Apple is clearly solidifying the prefix branding for its new products. (The “i” days are long behind us now.)
At the same time, they seem to be introducing + as a suffix. (Suddenly, Teleprompt+ feels ahead of its time.)
tv+ actually gets both.
How long before we just get +?
Seriously. I’ve been thinking about this for a long time. Come up with one monthly figure. Admittedly, it would be high. Probably a three or four hundred bucks or so. For that, you get everything Apple does: iCloud, News+, Apple Music, tv+, Arcade, and so on. And you get one each of the latest iPhone, iPad, and MacBook, which you can trade in once a year for the newest models. Might sound crazy, but I’d probably jump on that.
Apple is well on its way to becoming a bank at this point. Might as well be handling the financing for its products, while greatly simplifying it my payments to the company into one simple bundle.
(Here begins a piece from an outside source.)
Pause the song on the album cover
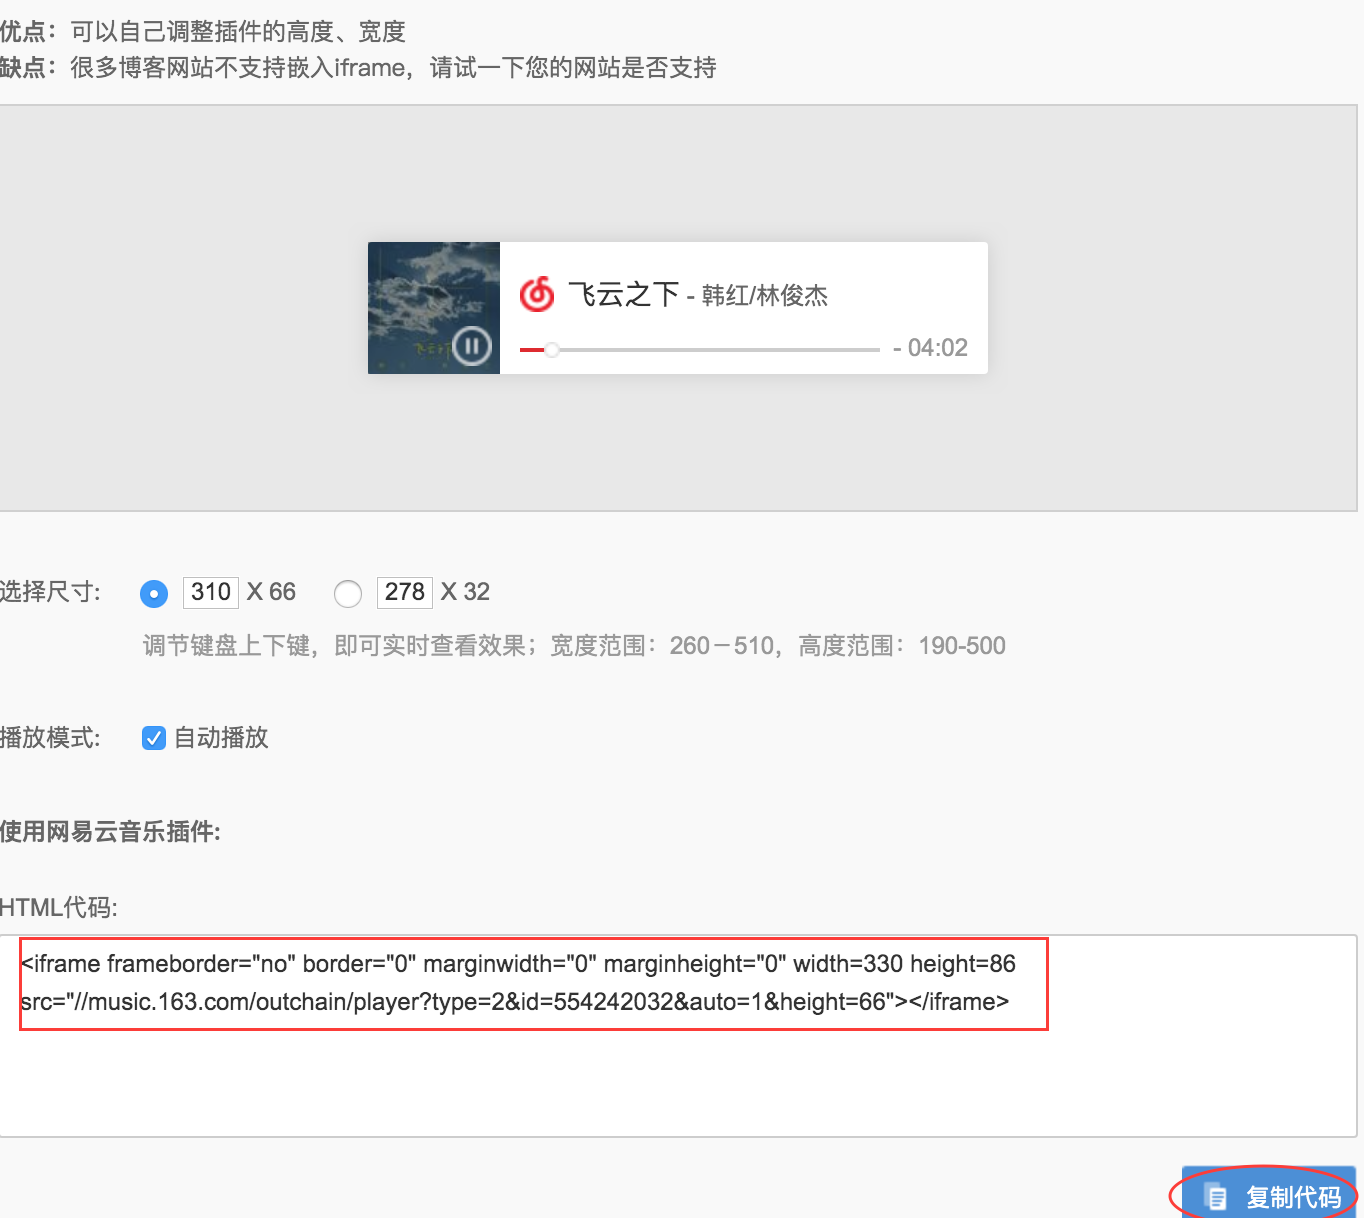Screen dimensions: 1364x1218 pyautogui.click(x=472, y=347)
To be honest, this is one of the things announced yesterday that I’d probably not bother trying, if it were just me. I haven’t read paper magazines in years. I get plenty of news in my News app without having to subscribe to any publications.
But then they revealed the $9.99 price covered your whole family, and that changed the math for me. Others in my household are avid magazine subscribers, and they pay for a few newspapers. Might as well pay the ten bucks and take advantage of being able to read all that material myself, while sharing it around to the entire household.
The News App isn’t perfect, but it’s not a bad reading experience. There are definitely some improvements I’d like to see (such as bookmarking magazine articles to read later) but it’s early days. I’m confident the app will improve over time.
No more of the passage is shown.